Justine Giraudel

A Bapaume, le courrier des détenues basques peut être retenu

Une note de service de Bapaume prévoit la retenue des courriers de certains détenus, dont deux basques. Un contrôle violant le droit de libre correspondance, dont s'offusque leur avocat.

Au Pays Basque, les familles et les mouvements citoyens luttent pour les droits des détenus basques. © Sylvain SENCRISTO
Au Pays Basque, les familles et les mouvements citoyens luttent pour les droits des détenus basques. © Sylvain SENCRISTO

Une source anonyme a récemment fait parvenir à l'Observatoire International des Prisons (OIP) un document interne émanant du centre de détention de Bapaume (Nord-Pas-de-Calais) et datant de fin mard 2015. Il prévoit un dispositif de surveillance, pouvant aller jusqu'à "bloquer le courrier" de deux détenues basques. "J'ignore si le courrier a été ouvert ou lu, j'ai seulement la preuve de l'existence de cette note", avertit Maître Alexandre Braud, avocat au barreau de Béthune. Note qui bafouerait une liberté fondamentale, la confidentialité du courrier entre avocat et prisonnier.

La liberté de confidentialité du courrier entre avocat et prisonnier garantit deux droits fondamentaux, ici bafoués : le secret professionnel et le droit d'organiser librement sa défense. "On ne touche pas au principe sacré de la relation secrète entre l'avocat et son client. En faisant sauter cette garantie, on est dans un état dictatorial", s'insurge l'avocat.

Pour l'OIP, la consigne de Bapaume "enfreint directement la loi pénitentiaire" selon laquelle "ne peuvent être ni contrôlées ni retenues les correspondances échangées entre les personnes détenues et leurs défenseur, les autorités administratives et judiciaires françaises et internationales, dont la liste est fixée par décret". La rédaction de MEDIABASK a tenté de contacter la direction du centre, sans succès.

L'avocat, en concertation avec l'OIP, a déposé un référé-liberté auprès du Tribunal administratif. Une procédure d'urgence pour atteinte aux libertés fondamentales de deux détenues basques du quartier femmes, Alaitz Aramendi Jaunarena et Oihana Garmendia Marin. Réponse du Tribunal, le caractère d'urgence n'a pas été retenu. Ce qu'il conteste. Un recours devrait être posé avant la fin de la semaine, ainsi qu'un référé de suspension concernant cette note de service.
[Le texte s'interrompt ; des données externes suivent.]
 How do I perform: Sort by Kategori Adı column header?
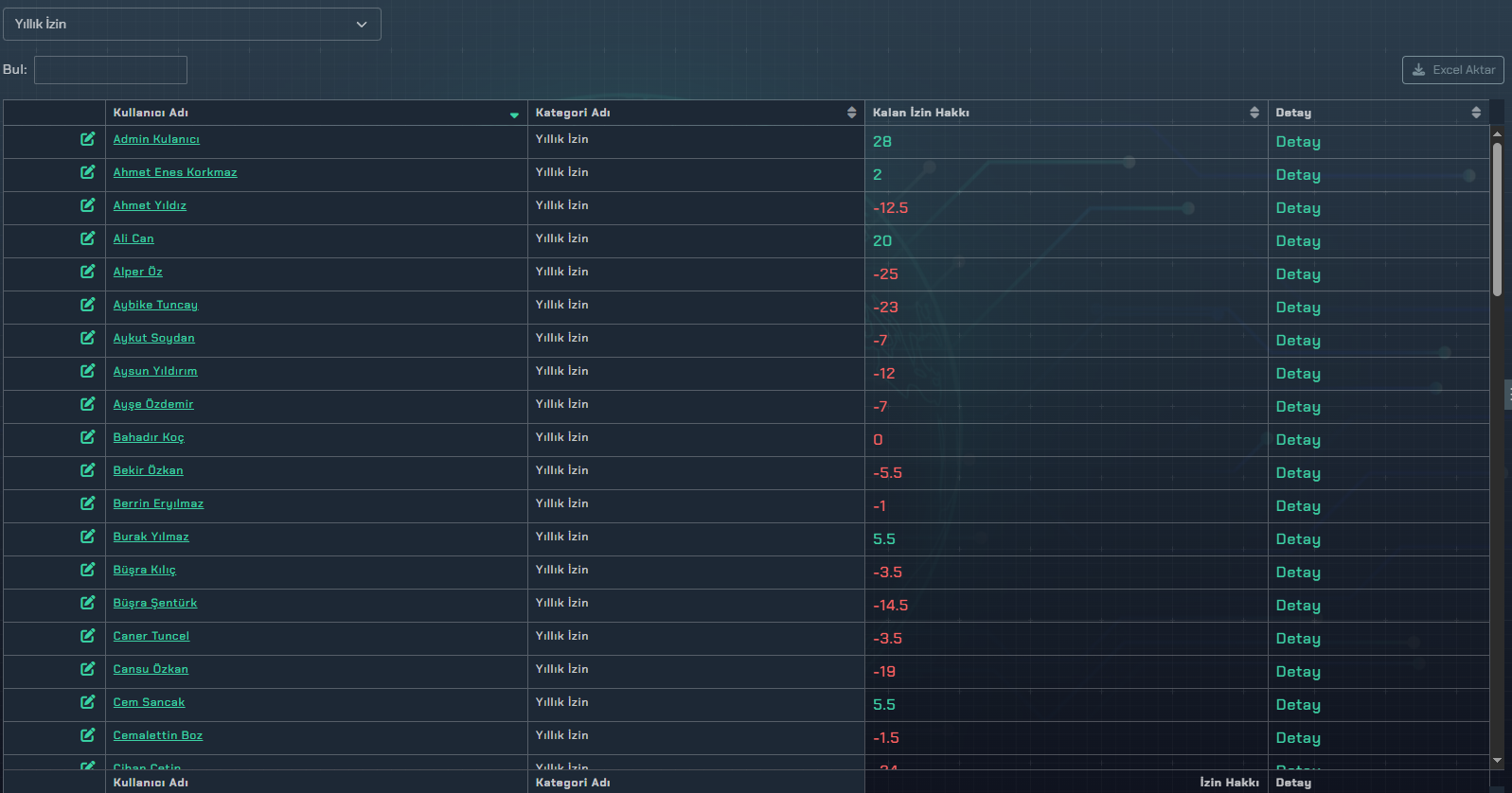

Le traitement particulier des détenu(e)s basques

Selon Me A. Braud, un traitement particulier serait bel et bien réservé aux détenues basques, dont les noms apparaissent suivis de la mention "DPS, Basque" pour l'une ("détenu particulièrement signalé"), et "Suivi Basques" pour l'autre. En accompagnant sa cliente Alaitz Aramendi Jaunarena, il a pris connaissance d'autres mesures, dont des réveils nocturnes répétés subis par les jeunes femmes (toutes les deux ou trois heures). "En faisant leurs manœuvres, ils cherchent à les contrôler entièrement et cristallisent leur statut particulier. C'est la raison pour laquelle il faut monter au créneau."

Agir pour faire réagir : au-delà de l'issue des procédures, le combat se construirait sur leur lancement. "Cet encerclement doit être brisé. (...) Il y a des détenues qui s'effondrent pour moins que çela." Etabli dans le Pas-de-Calais, cet avocat généraliste a une particularité, celle "d'aller dans les prisons" et de travailler au plus près des détenus. Dans ce cadre, il a rencontré Alaitz Aramendi Jaunarena et Oihana Garmendia Marin, deux Bizkaitar incarcérées pour appartenance à l'organisation ETA (2007 et 2009).